What needs to be done. Reproduce exactly the lines of the listing from the one containing "Task: Open quick" to its final line, both included.

[Recorded information — start]

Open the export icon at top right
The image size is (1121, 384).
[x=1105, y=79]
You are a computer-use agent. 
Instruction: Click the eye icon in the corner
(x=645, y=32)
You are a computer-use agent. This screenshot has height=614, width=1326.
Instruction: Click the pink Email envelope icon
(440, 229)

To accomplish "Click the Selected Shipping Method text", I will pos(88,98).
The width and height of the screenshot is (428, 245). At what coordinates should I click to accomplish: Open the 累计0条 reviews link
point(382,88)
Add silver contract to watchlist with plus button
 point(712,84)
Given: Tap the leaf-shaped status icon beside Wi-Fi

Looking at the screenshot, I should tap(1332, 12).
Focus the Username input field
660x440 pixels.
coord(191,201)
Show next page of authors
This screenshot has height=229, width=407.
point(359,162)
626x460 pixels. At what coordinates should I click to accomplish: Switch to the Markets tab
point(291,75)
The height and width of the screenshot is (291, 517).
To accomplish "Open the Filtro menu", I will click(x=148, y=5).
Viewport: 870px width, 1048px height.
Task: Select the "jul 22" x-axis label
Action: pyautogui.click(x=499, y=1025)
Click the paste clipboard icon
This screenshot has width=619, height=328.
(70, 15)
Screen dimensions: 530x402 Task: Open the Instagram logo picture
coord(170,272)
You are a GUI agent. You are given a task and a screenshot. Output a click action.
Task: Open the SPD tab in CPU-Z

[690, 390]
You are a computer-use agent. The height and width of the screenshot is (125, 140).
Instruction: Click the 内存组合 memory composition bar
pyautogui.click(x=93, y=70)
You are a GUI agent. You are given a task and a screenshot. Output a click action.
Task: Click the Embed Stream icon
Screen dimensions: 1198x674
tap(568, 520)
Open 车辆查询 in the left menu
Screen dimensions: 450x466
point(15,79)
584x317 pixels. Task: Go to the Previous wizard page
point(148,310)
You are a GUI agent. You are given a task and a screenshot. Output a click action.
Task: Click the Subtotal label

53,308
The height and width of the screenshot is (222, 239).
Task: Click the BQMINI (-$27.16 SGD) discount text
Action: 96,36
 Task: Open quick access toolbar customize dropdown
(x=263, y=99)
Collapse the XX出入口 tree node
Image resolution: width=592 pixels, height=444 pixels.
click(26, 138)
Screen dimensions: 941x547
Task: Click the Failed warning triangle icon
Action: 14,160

[Recorded information — finish]

Your response.
 Task: Open quick access toolbar customize dropdown
(x=263, y=99)
Collapse the XX出入口 tree node
Image resolution: width=592 pixels, height=444 pixels.
click(26, 138)
Screen dimensions: 941x547
Task: Click the Failed warning triangle icon
Action: 14,160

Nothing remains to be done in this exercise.